_Your task_
Below are the records; locate each line with the word "computer" and copy it.

_Material shown_
##############################

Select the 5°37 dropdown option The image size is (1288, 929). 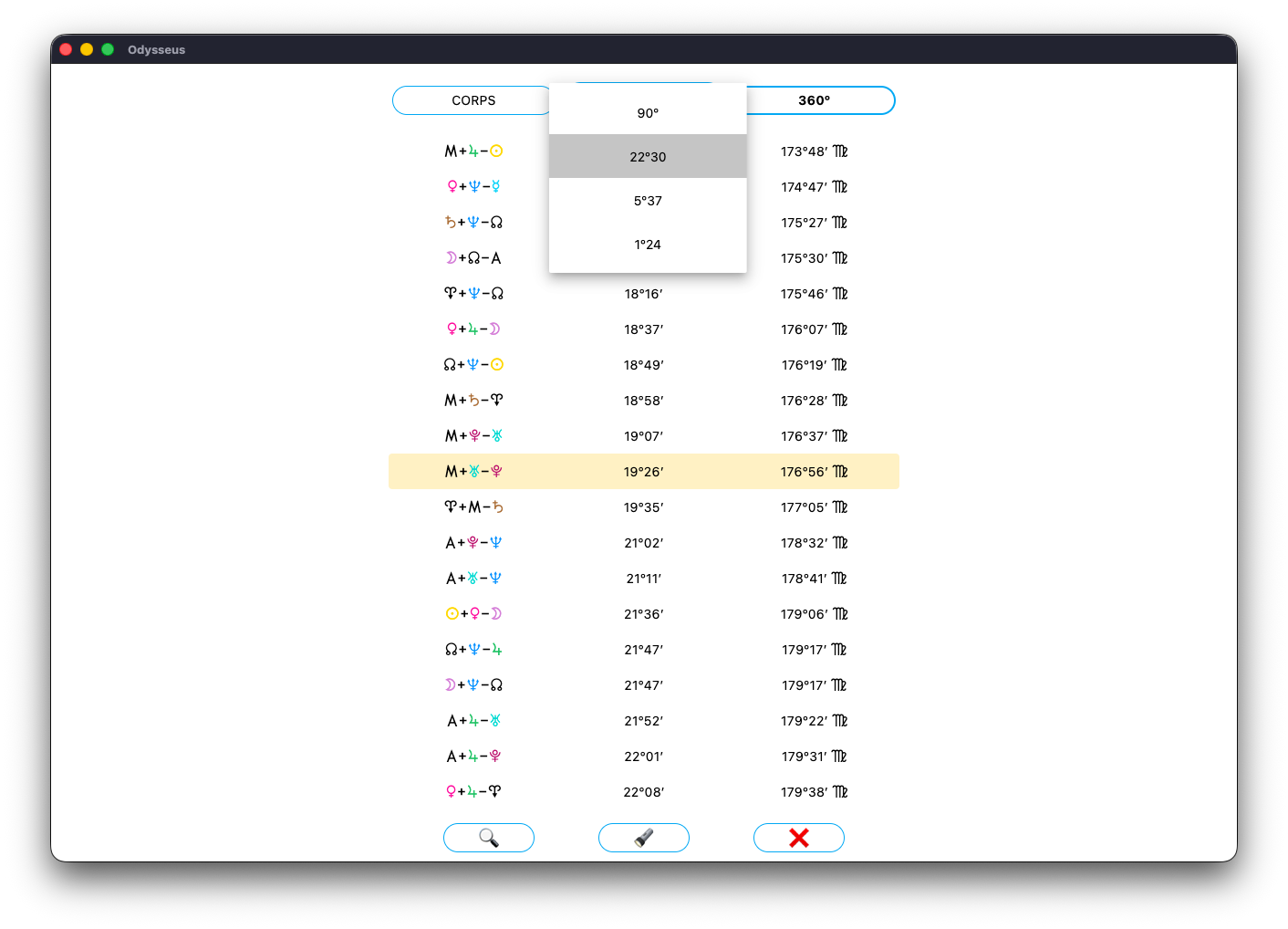648,201
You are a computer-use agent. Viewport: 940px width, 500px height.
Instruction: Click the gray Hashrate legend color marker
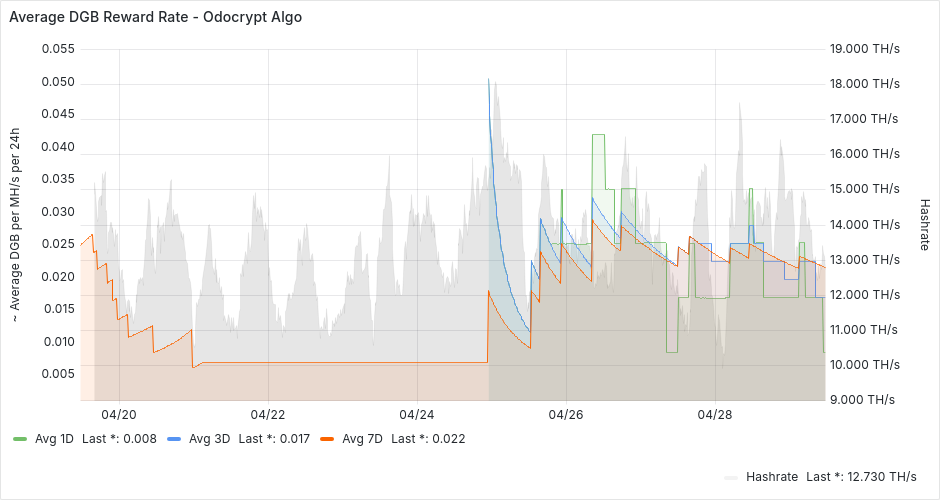coord(731,476)
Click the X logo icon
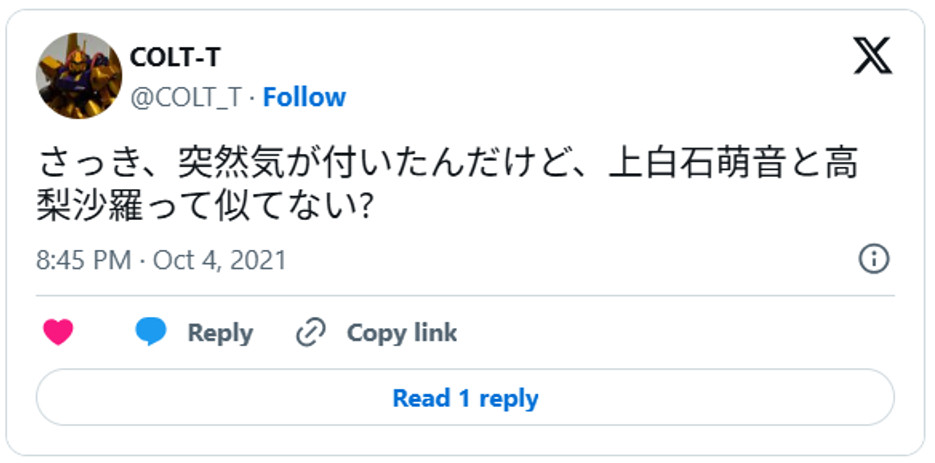This screenshot has height=463, width=935. point(872,56)
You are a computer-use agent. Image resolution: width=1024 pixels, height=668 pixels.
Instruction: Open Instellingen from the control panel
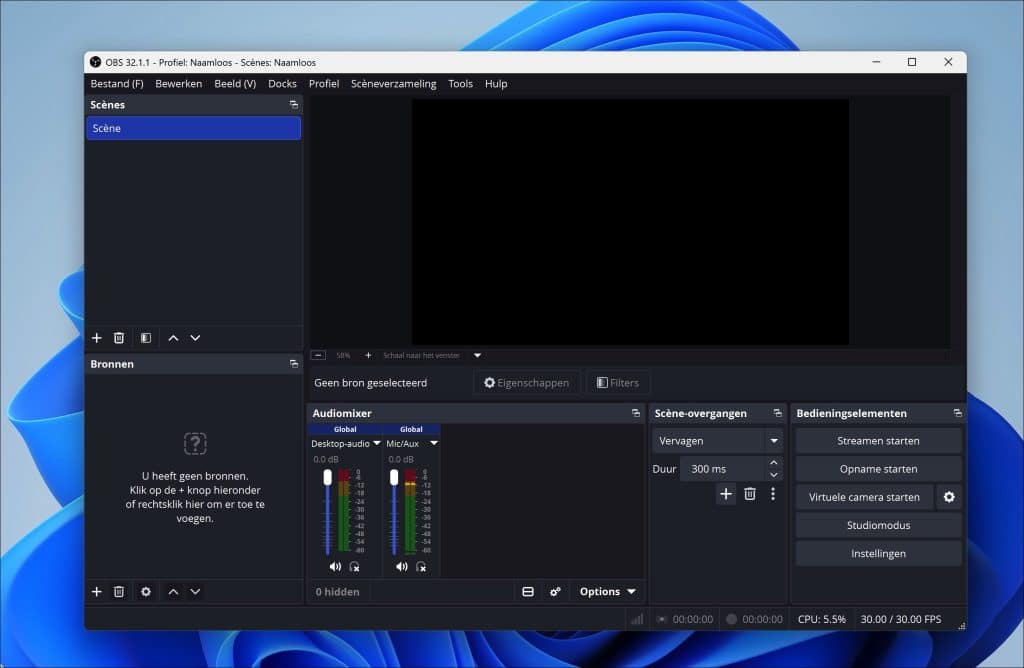[x=877, y=553]
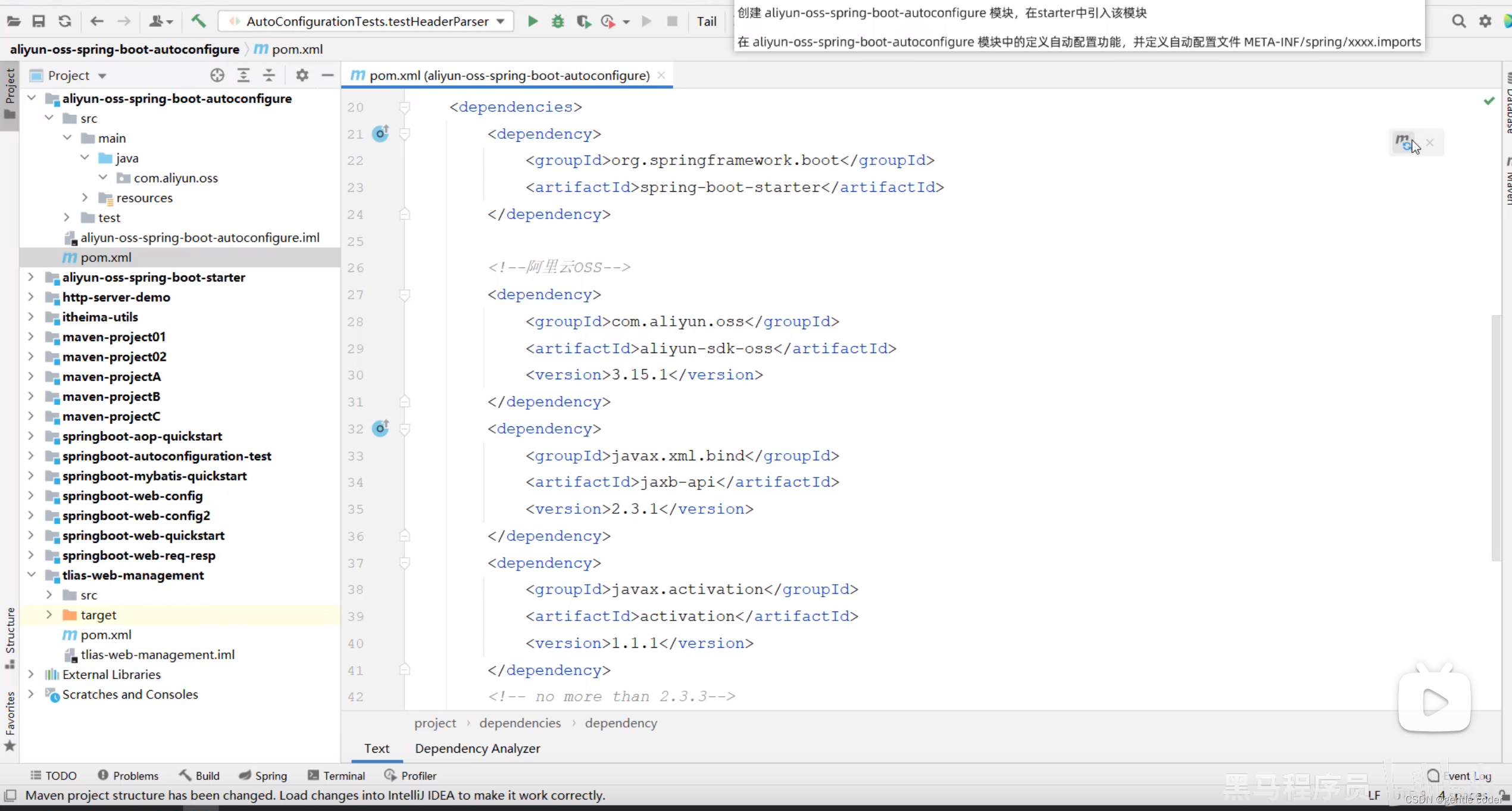The width and height of the screenshot is (1512, 811).
Task: Locate the opened file in the Project tree
Action: click(217, 76)
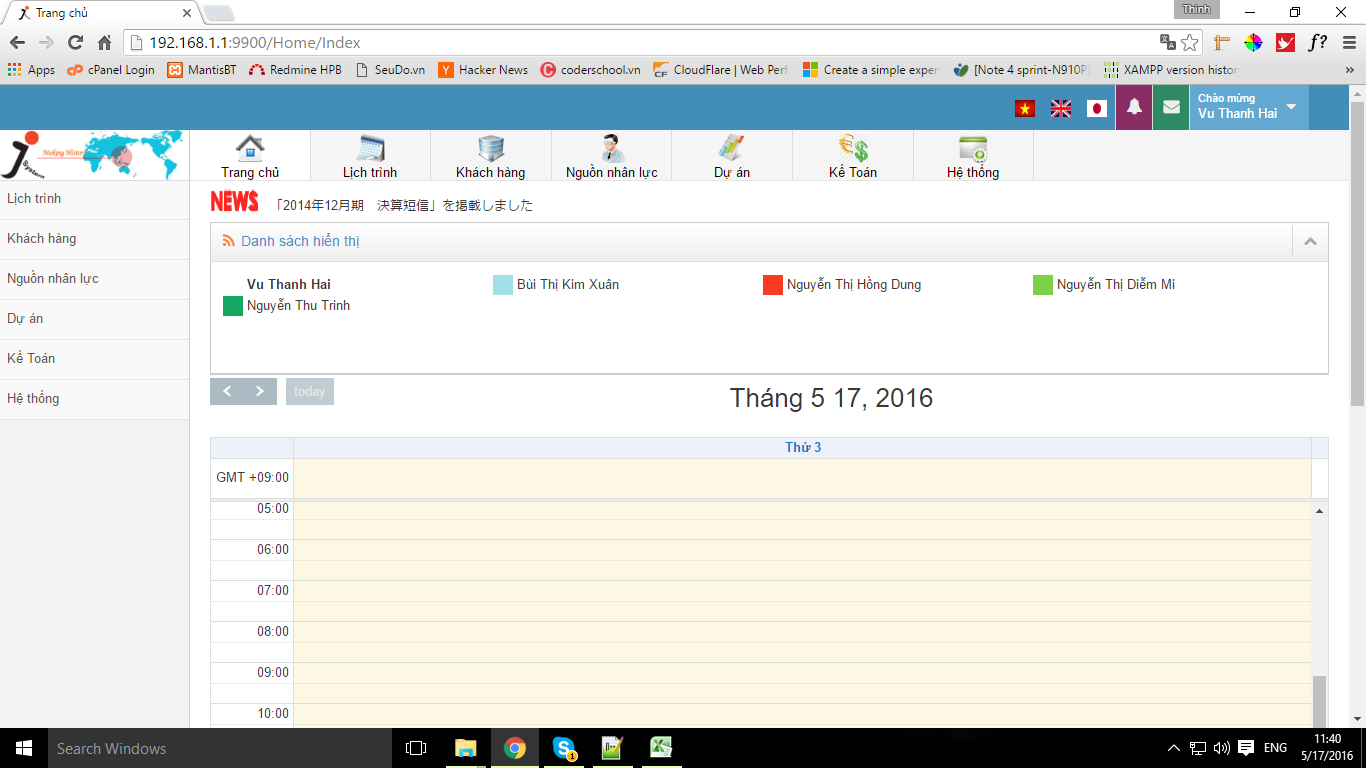Collapse the Danh sách hiển thị panel
This screenshot has width=1366, height=768.
tap(1310, 241)

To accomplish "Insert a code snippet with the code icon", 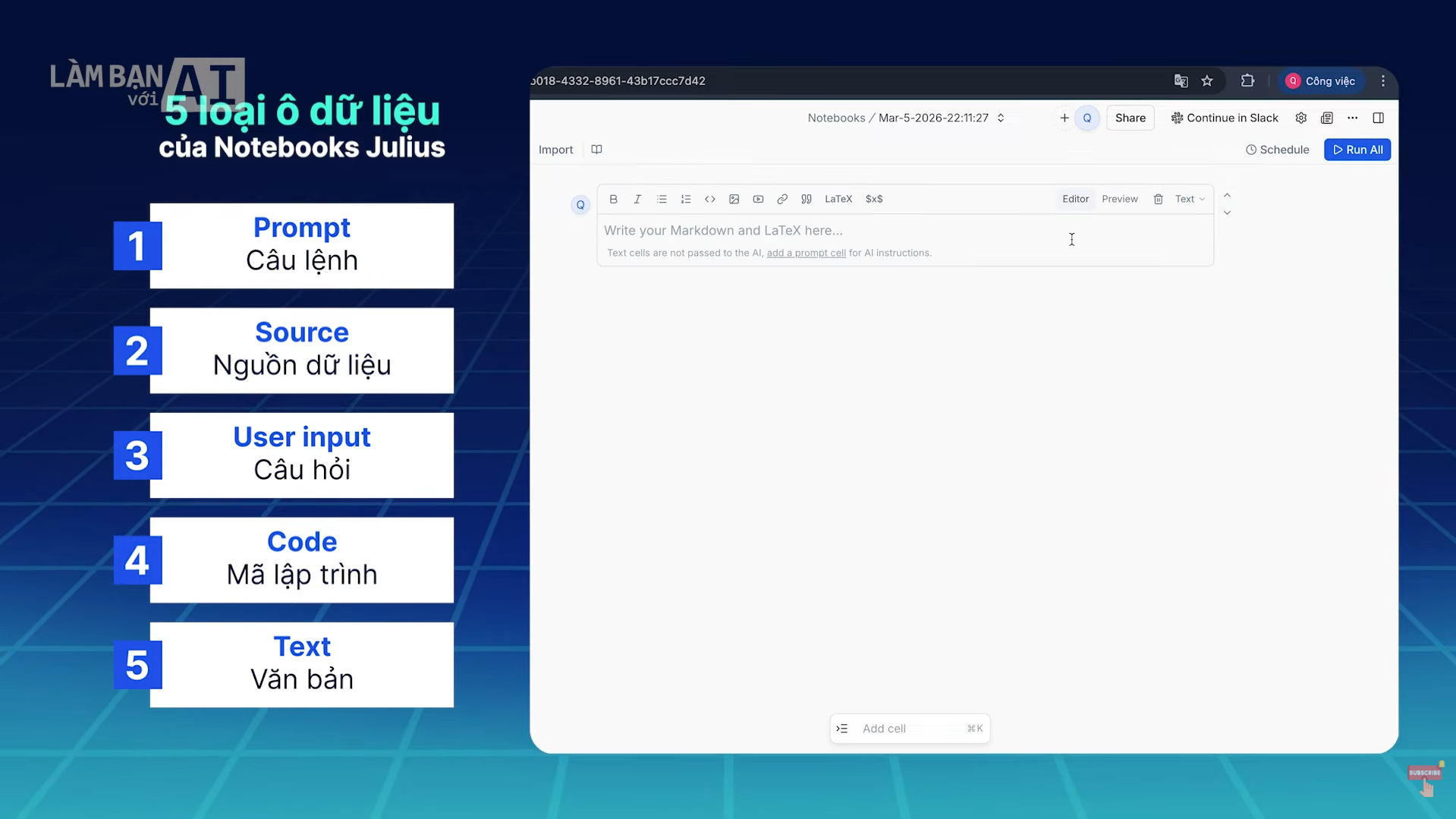I will coord(710,199).
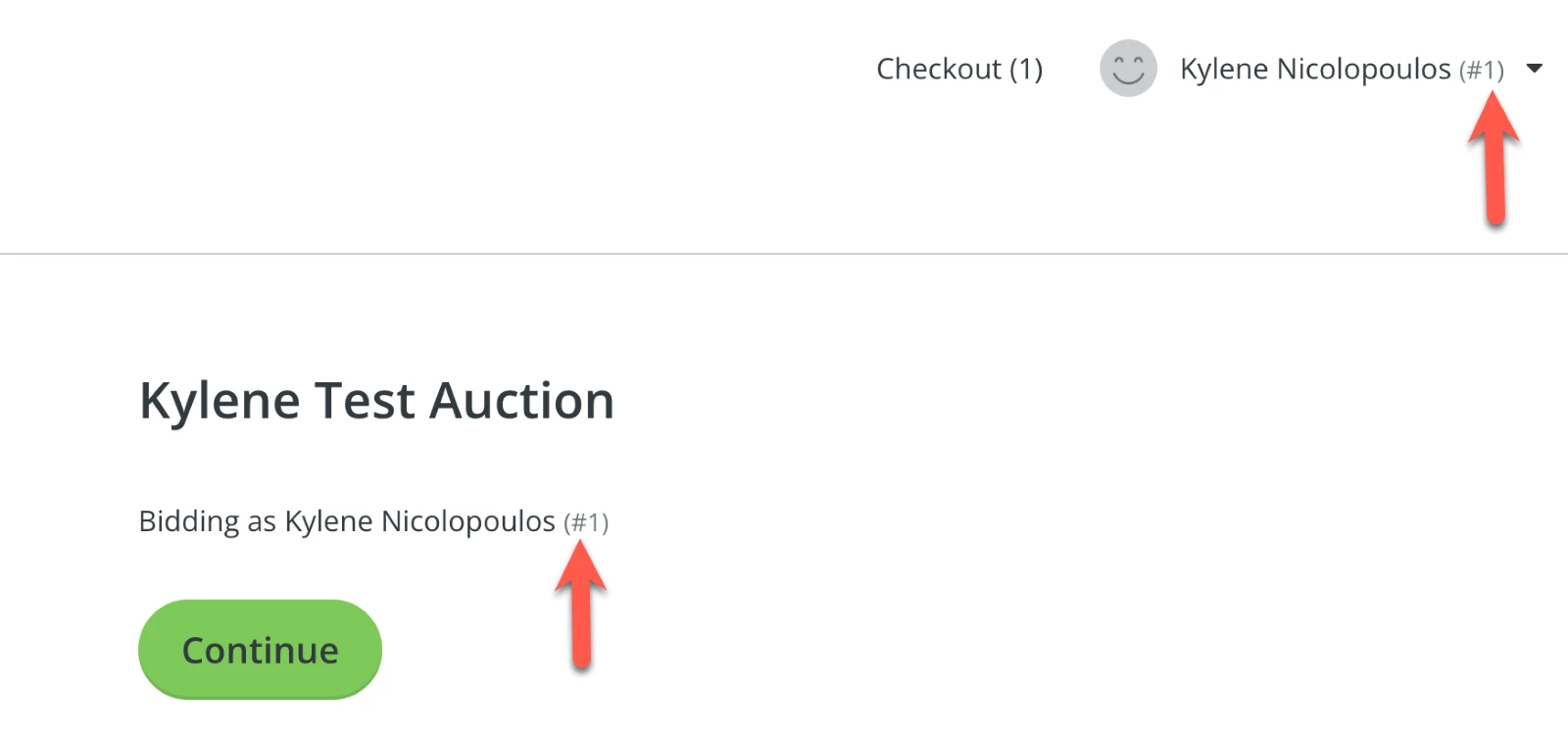
Task: Select the name shown after Bidding as
Action: 418,520
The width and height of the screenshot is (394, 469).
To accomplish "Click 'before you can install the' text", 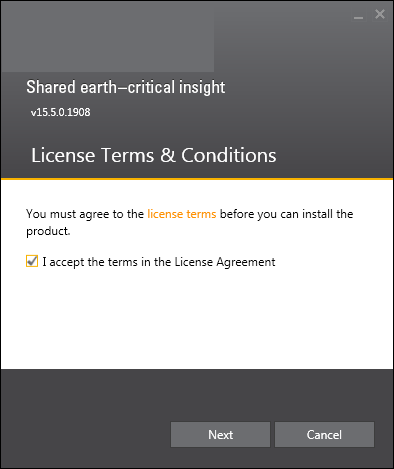I will click(x=287, y=214).
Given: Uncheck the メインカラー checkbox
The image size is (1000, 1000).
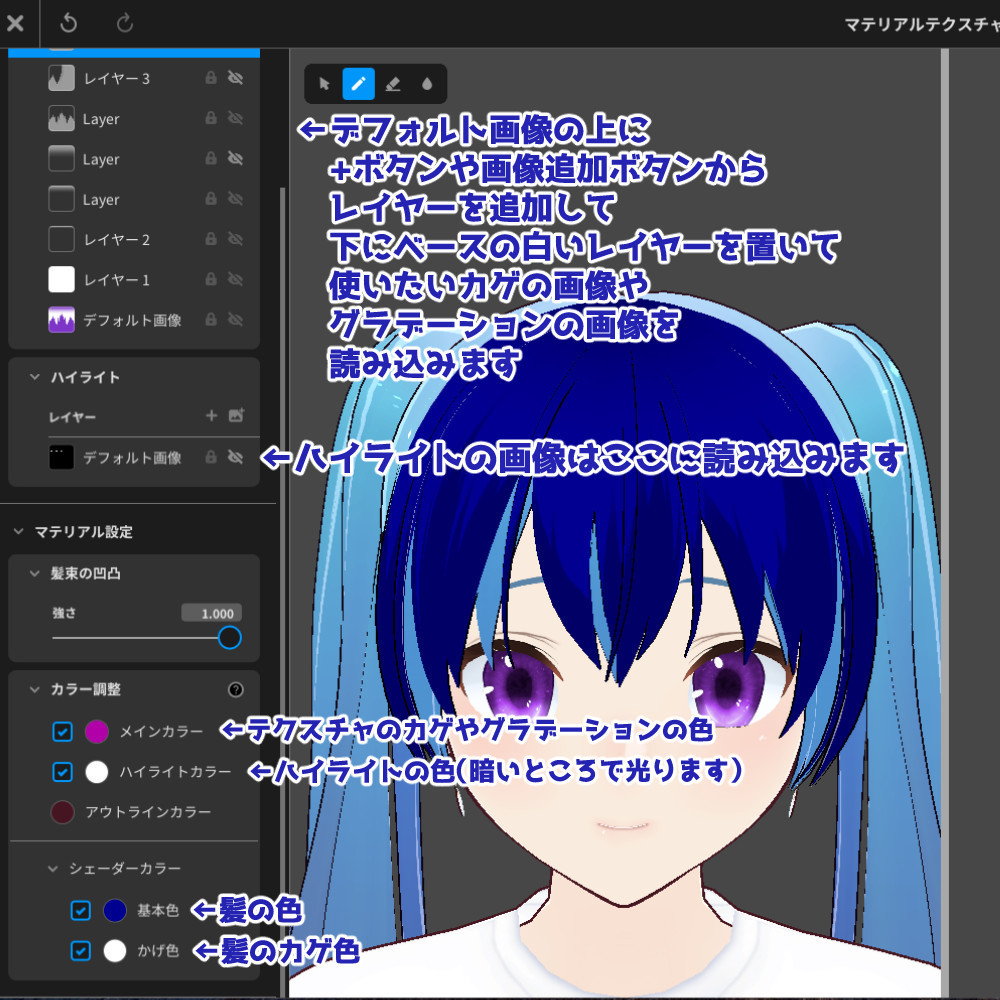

##############################

_Solution for this exercise_
You are a computer-use agent. Viewport: 940px width, 500px height.
You are a computer-use agent. Image resolution: width=1024 pixels, height=668 pixels.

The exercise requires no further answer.